Problem to work on:
The records below need copying. Match each line exactly.

Collected data entries:
=== Section Start ===

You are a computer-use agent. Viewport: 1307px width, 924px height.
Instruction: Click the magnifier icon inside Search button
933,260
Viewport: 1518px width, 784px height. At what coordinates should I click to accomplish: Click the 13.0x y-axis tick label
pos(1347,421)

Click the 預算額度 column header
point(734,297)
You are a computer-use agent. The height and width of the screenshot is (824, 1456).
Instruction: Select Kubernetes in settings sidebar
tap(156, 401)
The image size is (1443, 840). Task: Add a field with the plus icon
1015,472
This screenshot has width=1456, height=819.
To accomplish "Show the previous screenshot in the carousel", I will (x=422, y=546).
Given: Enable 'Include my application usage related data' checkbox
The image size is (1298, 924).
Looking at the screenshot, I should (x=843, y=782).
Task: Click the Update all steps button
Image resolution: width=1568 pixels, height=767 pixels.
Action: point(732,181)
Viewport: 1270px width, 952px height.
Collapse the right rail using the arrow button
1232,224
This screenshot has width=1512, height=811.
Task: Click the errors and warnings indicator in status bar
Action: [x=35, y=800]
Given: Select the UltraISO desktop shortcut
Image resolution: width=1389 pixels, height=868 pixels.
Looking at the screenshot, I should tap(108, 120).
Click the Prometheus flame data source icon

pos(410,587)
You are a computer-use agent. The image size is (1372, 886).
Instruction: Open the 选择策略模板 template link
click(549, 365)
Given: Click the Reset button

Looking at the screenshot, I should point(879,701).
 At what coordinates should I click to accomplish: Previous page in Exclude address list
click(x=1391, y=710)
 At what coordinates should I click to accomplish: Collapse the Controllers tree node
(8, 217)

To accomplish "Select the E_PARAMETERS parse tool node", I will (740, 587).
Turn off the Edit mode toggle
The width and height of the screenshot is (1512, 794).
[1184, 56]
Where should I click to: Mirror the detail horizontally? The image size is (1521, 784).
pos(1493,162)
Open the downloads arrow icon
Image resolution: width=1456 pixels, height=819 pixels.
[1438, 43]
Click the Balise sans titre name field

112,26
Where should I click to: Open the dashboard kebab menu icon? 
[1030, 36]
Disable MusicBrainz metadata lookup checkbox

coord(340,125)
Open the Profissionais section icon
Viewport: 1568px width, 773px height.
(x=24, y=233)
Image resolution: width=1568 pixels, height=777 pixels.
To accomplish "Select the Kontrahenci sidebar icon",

=== Section End ===

Result of this task:
You are a computer-use agent. Viewport: 1307px width, 924px height.
Instruction: Click the magnifier icon inside Search button
933,260
Viewport: 1518px width, 784px height. At what coordinates should I click to accomplish: Click the 13.0x y-axis tick label
pos(1347,421)

Click the 預算額度 column header
point(734,297)
You are a computer-use agent. The height and width of the screenshot is (824, 1456).
Instruction: Select Kubernetes in settings sidebar
tap(156, 401)
The image size is (1443, 840). Task: Add a field with the plus icon
1015,472
This screenshot has width=1456, height=819.
To accomplish "Show the previous screenshot in the carousel", I will (x=422, y=546).
Given: Enable 'Include my application usage related data' checkbox
The image size is (1298, 924).
Looking at the screenshot, I should (x=843, y=782).
Task: Click the Update all steps button
Image resolution: width=1568 pixels, height=767 pixels.
Action: point(732,181)
Viewport: 1270px width, 952px height.
Collapse the right rail using the arrow button
1232,224
This screenshot has width=1512, height=811.
Task: Click the errors and warnings indicator in status bar
Action: [x=35, y=800]
Given: Select the UltraISO desktop shortcut
Image resolution: width=1389 pixels, height=868 pixels.
Looking at the screenshot, I should tap(108, 120).
Click the Prometheus flame data source icon

pos(410,587)
You are a computer-use agent. The image size is (1372, 886).
Instruction: Open the 选择策略模板 template link
click(549, 365)
Given: Click the Reset button

Looking at the screenshot, I should point(879,701).
 At what coordinates should I click to accomplish: Previous page in Exclude address list
click(x=1391, y=710)
 At what coordinates should I click to accomplish: Collapse the Controllers tree node
(8, 217)

To accomplish "Select the E_PARAMETERS parse tool node", I will (740, 587).
Turn off the Edit mode toggle
The width and height of the screenshot is (1512, 794).
[1184, 56]
Where should I click to: Mirror the detail horizontally? The image size is (1521, 784).
pos(1493,162)
Open the downloads arrow icon
Image resolution: width=1456 pixels, height=819 pixels.
[1438, 43]
Click the Balise sans titre name field

112,26
Where should I click to: Open the dashboard kebab menu icon? 
[1030, 36]
Disable MusicBrainz metadata lookup checkbox

coord(340,125)
Open the Profissionais section icon
Viewport: 1568px width, 773px height.
(x=24, y=233)
Image resolution: width=1568 pixels, height=777 pixels.
To accomplish "Select the Kontrahenci sidebar icon",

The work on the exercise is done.